Companies looking to transform their business with technology must consider the full implications of such an overhaul. In addition to changing workflows, they must keep the human element in mind and prioritize compliance.
“These tools promise major reductions in administrative burden and error rates, but they also bring challenges,” Namrata Yocom-Jan, president of Seniors Helping Seniors, said. “Agencies will need to redefine job roles, maintain effective human oversight and keep pace with evolving expectations around data privacy, documentation standards and AI transparency.”
For providers, it isn’t a race past the pilot and to installation, it’s a race to actually transform day-to-day operations to make processes simpler and more efficient. Without a full system overhaul in addition to the implementation of new tools, it’s possible for providers to spin their wheels and the main benefit of their technology implementation to be talking points, rather than transformation.
Collapsing siloes
As long as I’ve been reporting on health care, the key challenge I’ve heard about the U.S. health care system is its siloed nature.
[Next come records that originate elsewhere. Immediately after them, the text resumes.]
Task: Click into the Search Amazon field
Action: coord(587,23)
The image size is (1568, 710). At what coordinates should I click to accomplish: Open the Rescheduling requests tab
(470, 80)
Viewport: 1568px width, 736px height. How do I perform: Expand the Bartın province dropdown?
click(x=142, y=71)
Patients are being told different things from different clinicians, chasing down itemized receipts for services rendered and endlessly writing their personal information on yet another clipboard-backed sheet of paper.
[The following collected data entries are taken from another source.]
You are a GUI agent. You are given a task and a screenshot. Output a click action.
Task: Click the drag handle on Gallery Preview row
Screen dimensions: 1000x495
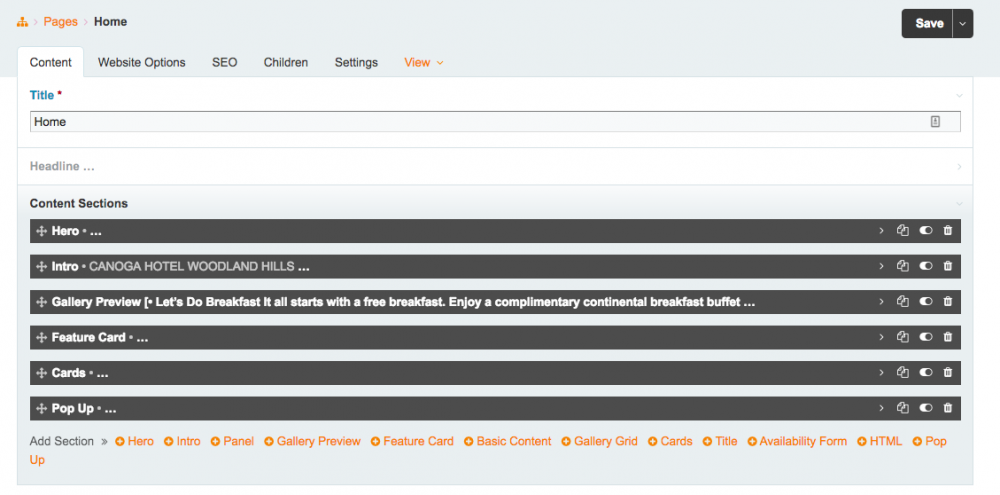pos(41,302)
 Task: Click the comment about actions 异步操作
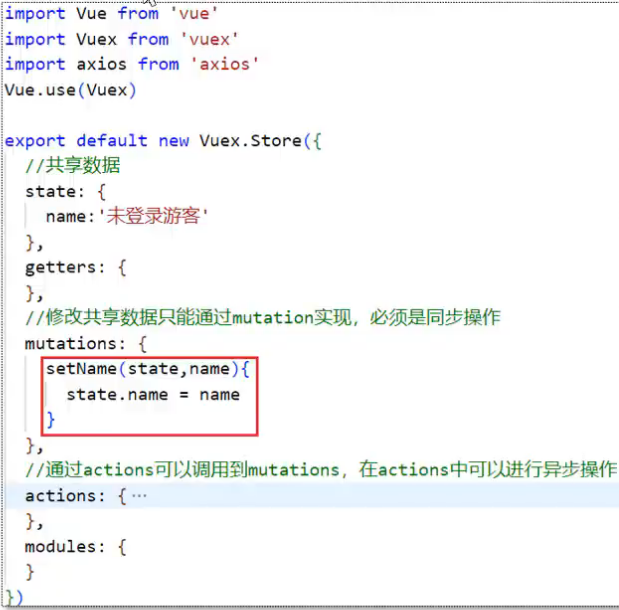click(x=320, y=470)
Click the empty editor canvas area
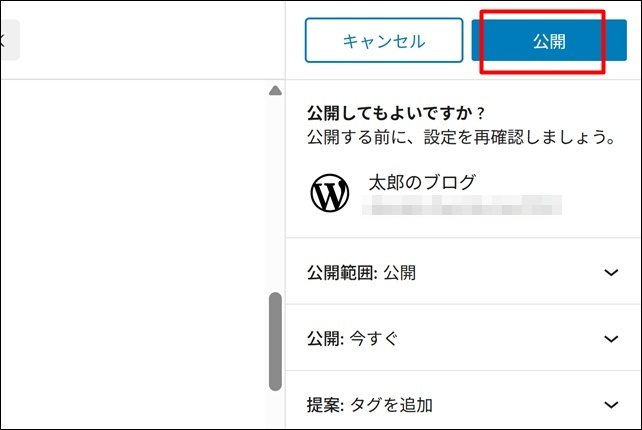642x430 pixels. (x=130, y=250)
Opportunities to collapse siloes were regularly featured across executives’ predictions, whether it be gaps between service lines, between home care and health systems or between providers and payers.
On the home health side, providers must look to the full continuum of care to fully facilitate the transition of the health care ecosystem into the home.
“The greatest opportunity lies in fully integrating home health with hospice, palliative care, primary care and risk-based programs so patients experience a seamless continuum of support,” Jonathan Fleece, president and CEO of Empath Health, said. “Providers who can deliver coordinated, whole-person care in the home will help define the future of health care.”
HHCN has written about the opportunities – and challenges – of expanding into some of these service lines. For instance, expanding into palliative care can differentiate home health providers from their peers and can improve outcomes, but providers looking to chase this opportunity have to address the knowledge gap of what palliative care actually is.
In 2026, the providers that shift toward a full-continuum approach to health care are very likely to give their businesses the best chance of success, but I would add a word of caution that this transition must be undertaken carefully, keeping in mind the distinct challenges of each service line.
For home care providers, a key opportunity lies in the ability to partner with health care systems, according to Margaret Haynes, president and CEO of Right at Home.
“The increased need for home-based services opens new avenues for collaboration with health care systems, enabling home care to play a central role in conjunction with the entitlement programs in delivering care where people feel most comfortable – at home,” Haynes said.
But partnerships for home care providers cannot stop there. Collaboration should also include work with policymakers and payers, executives said. With policy shifts, like reductions in Veterans Affairs’ rates, tightening margins, working with payers to craft value-based arrangements and working with policymakers to improve the regulatory environment will be more crucial than ever before.
Overall, providers that prove themselves to be a crucial part of the overall care continuum – or to create their own continuum – will be better positioned to excel in 2026. Those that do so while overhauling their systems with AI technology will be the providers that overcome industry pressures to become top industry players for the years that follow.